Concerned about the higher rates
charged by the POLR, the Office of the Public Utility Counsel and the Texas Legal Services
Center filed a suit against the PUC on January 2002, alleging that the POLR rates
"unfairly discriminate against low-income customers" and fail to provide
customers with access to an affordable rate package as required by the restructuring
legislation.
In response to these criticisms,
PUC commissioners held workshops to discuss alternative structures for POLR rates,
incentives for retail electric providers to provide POLR service, and standardized terms
and conditions of POLR service. In August, the Commission ruled that customers terminated
for non-payment by competitive retailers must be transferred to an affiliated provider at
the price-to-beat rather than the much higher POLR rate. Once they are switched, these
customers can be disconnected after a 10-day notice if they do not make payment
arrangements.
Under the new rule, the POLR
will serve as a temporary safety net for customers whose supplier leaves the Texas market
without transferring its customers to another competitor. Customers switched to a POLR
before the new rule was adopted have until the end of December to choose another supplier.
If they don't, they will automatically be signed on by the POLR's competitive affiliate.
The idea is that these customers will thus be guaranteed service while they shop around
for another supplier.
The only customers now subject to POLR transfer are those dropped
by a supplier that pulls out and those who voluntarily select the high-priced service.
Many of these will be customers who have already been credit-screened and are thus
considered desirable customers, so it is not entirely clear why, or even if, they should
be subject to the higher POLR rates. When New Power, an Enron subsidiary, declared
bankruptcy in the summer of 2002, its Texas customers were simply transferred to the
affiliate provider in their areas and continue to pay rates below the price-to-beat.
According to Randy Chapman, director of the Texas Legal Services Center, there is nothing
to prevent POLR providers from making rate distinctions among the customers it acquires if
and when suppliers drop them -- that is, the POLR could offer competitive rates to
customers with good credit and charge the higher POLR rates to customers with poor credit.

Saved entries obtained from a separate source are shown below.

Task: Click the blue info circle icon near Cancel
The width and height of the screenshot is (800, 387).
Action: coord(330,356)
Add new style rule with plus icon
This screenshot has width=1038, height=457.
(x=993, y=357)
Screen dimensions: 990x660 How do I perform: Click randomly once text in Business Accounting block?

The PUC has asked for bids to supply POLR service in the utility
territories where competition is allowed. Reliant, the only bidder in the POLR auction,
will provide POLR service in all parts of Texas subject to competition, except in their
home territory of greater Houston. There, the PUC plans to assign a POLR by holding
a lottery with prices set of 125 percent of the price-to-beat. Only incumbent utilities
can serve as POLRs, so AEP, Texas New Mexico Power, and TXU will be entered in that
lottery.
Rates
The Texas deregulation law mandated
a six percent rate cut when competition began on January 1, 2002. After the law was
passed, the PUC adopted a "fuel factor" rule, which allows the incumbent
utilities to request rate increases when the price of natural gas goes up by at least four
percent and then remains steady for at least ten days. Such spikes occurred several times
in the first half of 2002. TXU, the state's largest utility, requested a six percent rate
increase in May. In August, the PUC approved a five percent increase for the company and
similar increases for the other large state utilities, effectively negating the rate cuts
provided for by deregulation.
The PUC has decided to review the four
percent fuel factor rule, to explore whether to "stretch" the 10-day period, and
to decide whether natural gas wholesale prices alone should be used to calculate an
increase in electric prices. The process will be part of a formal rulemaking process, with
a decision expected in December 2002.
| Texas Average Annual Price per kWh by
Residential Sector |
| |
1997 |
1998 |
1999 |
2000 |
2001 |
2002* |
| Residential |
5.4 |
5.7 |
5.7 |
5.8 |
6.3 |
7.5 |
Sources: U.S.
Department of Energy, Energy Information Administration
*averge through June |
Natural gas
Although there are no unbundling
programs for residential and small-volume commercial customers, several communities in
Texas have acted to provide their residents with gas cost advantages. Texas is somewhat
unique in that the Railroad Commission of Texas (RRC) has jurisdiction over intrastate
transportation city gate sales for resale and retail rates outside of city limits, but
individual communities and municipalities regulate retail natural gas service within their
boundaries. As a result, some communities are forming innovative arrangements with their
natural gas providers.
Other resources
Alexander, Barbara.
Default Service: Can Residential and Low
Income Customers Be Protected When the Experiment Goes Awry?,
April 2002. This paper was originally published in April 2001 and updated in
October 2001. This version reflects the most recent information available for state
activities with respect to Default Service through 2001 and early 2002. However, readers
are cautioned that the states described in this paper routinely consider changes to state
restructuring policies that have a significant impact on the nature, price, and purpose of
Default Service.
Alexander, Barbara. Default Service: Can Residential and
Low Income Customers Be Protected When the Experiment Goes Awry? , April 2001, and an Update to the April paper issued in October 2001. These papers summarize and make
some preliminary conclusions about the development of a default or provider of last resort
service for residential and small commercial customers as part of the move to retail
electric competition. Both papers highlight the status of default rates and impacts of
restructuring-related developments on residential and low-income consumers in the states
of California, Massachusetts, New York, Pennsylvania, and Texas.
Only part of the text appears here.